Gazzetta Ufficiale SCHOLARSHIP SEARCH "smoking fetish" uk hardcore (2021) is a large-scale (59 x 84 inch) digital painting on anodized aluminum that shimmers and appears to change hues and tonalities depending on how the light reflects off its surface. The imagery resembles elements found in the landscape or seascape as it is filled with clumps of plant-life — tufts of salmon colored grass that could also be interpreted as flames. Cortright's source material is forever mutable and because she is not overly concerned with differences in resolution, these elements are repeated, enlarged, silhouetted and blurred. She unabashedly appropriates from "the endless digital realm" to fabricate works that feel both real (recognizable) and surreal (otherworldly) simultaneously. Rather than obscure her process, Cortright exhibits variations that allow viewers to compare and contrast how adding or subtracting layers changes the work. This is most clearly evident across 1 yr tbill const mat wkly_1998 election results Yavapai County Arizona, Africa Map_anime+manga+background_arbeitsbl‰tter fernsehen, Babyface_Behandlung Muskelkrankheiten.calendar 1998, and 70's television cartoons_Accommodations in Sidney, Australia (all 2022) — where a central "tree" is surrounded by different compositional elements.

Using fragments, pixels and broken down imagery, Cortright has invented a new vocabulary of paint-like gestures that are extracted and repurposed from aspects of the original source material.
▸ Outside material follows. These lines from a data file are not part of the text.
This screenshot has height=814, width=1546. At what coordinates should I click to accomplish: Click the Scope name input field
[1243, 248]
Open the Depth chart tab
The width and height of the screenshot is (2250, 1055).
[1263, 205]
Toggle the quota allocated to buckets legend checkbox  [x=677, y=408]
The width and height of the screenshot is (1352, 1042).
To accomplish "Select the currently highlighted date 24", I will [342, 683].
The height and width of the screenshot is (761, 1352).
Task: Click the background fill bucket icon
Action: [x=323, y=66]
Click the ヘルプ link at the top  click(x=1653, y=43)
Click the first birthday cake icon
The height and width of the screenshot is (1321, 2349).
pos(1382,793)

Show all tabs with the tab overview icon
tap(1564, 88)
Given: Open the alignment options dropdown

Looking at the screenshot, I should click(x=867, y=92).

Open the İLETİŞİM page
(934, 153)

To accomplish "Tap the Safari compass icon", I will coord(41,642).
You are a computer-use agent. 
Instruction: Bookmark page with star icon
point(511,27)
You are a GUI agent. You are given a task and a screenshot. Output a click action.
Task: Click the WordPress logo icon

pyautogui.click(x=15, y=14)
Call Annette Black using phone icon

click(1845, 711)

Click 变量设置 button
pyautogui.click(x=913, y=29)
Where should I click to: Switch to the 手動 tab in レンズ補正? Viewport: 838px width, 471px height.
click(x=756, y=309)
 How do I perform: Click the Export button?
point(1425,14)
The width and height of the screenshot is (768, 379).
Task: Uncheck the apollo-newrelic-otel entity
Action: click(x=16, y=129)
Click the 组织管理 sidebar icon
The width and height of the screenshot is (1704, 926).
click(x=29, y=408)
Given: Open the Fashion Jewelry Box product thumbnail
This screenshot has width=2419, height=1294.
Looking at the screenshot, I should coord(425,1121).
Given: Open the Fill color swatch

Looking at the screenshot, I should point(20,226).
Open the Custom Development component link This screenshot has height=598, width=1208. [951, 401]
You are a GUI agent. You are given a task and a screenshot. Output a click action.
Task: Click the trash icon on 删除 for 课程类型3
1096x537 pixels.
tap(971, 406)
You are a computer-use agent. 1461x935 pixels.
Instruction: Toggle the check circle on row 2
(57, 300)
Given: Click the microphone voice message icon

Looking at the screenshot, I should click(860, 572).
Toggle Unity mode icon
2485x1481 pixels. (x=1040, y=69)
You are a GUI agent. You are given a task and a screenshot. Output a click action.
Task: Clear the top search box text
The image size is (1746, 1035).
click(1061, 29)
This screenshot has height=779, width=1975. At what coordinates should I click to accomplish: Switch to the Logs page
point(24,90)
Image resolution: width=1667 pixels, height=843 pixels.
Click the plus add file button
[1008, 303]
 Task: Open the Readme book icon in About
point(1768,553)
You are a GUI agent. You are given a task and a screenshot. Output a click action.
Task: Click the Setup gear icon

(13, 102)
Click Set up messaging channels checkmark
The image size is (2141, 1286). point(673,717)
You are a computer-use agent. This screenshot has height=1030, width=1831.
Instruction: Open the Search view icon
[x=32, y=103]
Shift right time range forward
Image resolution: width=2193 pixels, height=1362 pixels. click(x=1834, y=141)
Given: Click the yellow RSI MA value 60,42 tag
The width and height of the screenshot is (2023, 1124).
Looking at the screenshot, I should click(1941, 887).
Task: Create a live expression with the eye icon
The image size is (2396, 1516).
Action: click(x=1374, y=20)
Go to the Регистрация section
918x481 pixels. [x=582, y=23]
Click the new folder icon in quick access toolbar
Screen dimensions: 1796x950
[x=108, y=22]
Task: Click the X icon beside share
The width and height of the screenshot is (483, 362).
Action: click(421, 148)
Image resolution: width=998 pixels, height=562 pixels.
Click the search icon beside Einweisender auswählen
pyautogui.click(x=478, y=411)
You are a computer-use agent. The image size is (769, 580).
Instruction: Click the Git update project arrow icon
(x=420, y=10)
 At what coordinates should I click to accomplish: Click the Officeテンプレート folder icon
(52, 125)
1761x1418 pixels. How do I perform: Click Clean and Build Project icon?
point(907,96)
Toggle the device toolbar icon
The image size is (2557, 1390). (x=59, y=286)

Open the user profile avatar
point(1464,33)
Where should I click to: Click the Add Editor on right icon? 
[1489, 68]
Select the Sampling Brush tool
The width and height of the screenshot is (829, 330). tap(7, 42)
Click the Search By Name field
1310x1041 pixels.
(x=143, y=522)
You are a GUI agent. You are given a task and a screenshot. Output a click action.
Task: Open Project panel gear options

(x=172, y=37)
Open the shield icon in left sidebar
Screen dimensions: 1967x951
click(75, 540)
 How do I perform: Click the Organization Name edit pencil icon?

While she is a painter who does not use paint, her works (although sometimes printed on canvas or linen) do not transcend the digital and in fact are more successful when they embrace their "digital-ness," rather than when she attempts to mask it.

The works are abstract and ambiguous and more about reaching for a digital sublime than about the goings on in the world. That being said, Cortright's titles root the pieces in the present as they are mash-ups of words and phrases from the internet that often don't seem to relate at all to the content of the images. These titles are as enigmatic and puzzling as her imagery and harken back to her career as an internet artist. Cortright's tools are computer software and a range of digital printers, while her material is the internet. She uses these elements as artists from pre-digital eras used brushes, pens, pencils, paint and canvas. It is with insight, skill and determination that this prolific artist has mastered her tools and continues to push boundaries. Petra Cortright: sapphire cinnamon viper fairy, her first museum survey in the United States is an intriguing introduction to the range of her past and present works.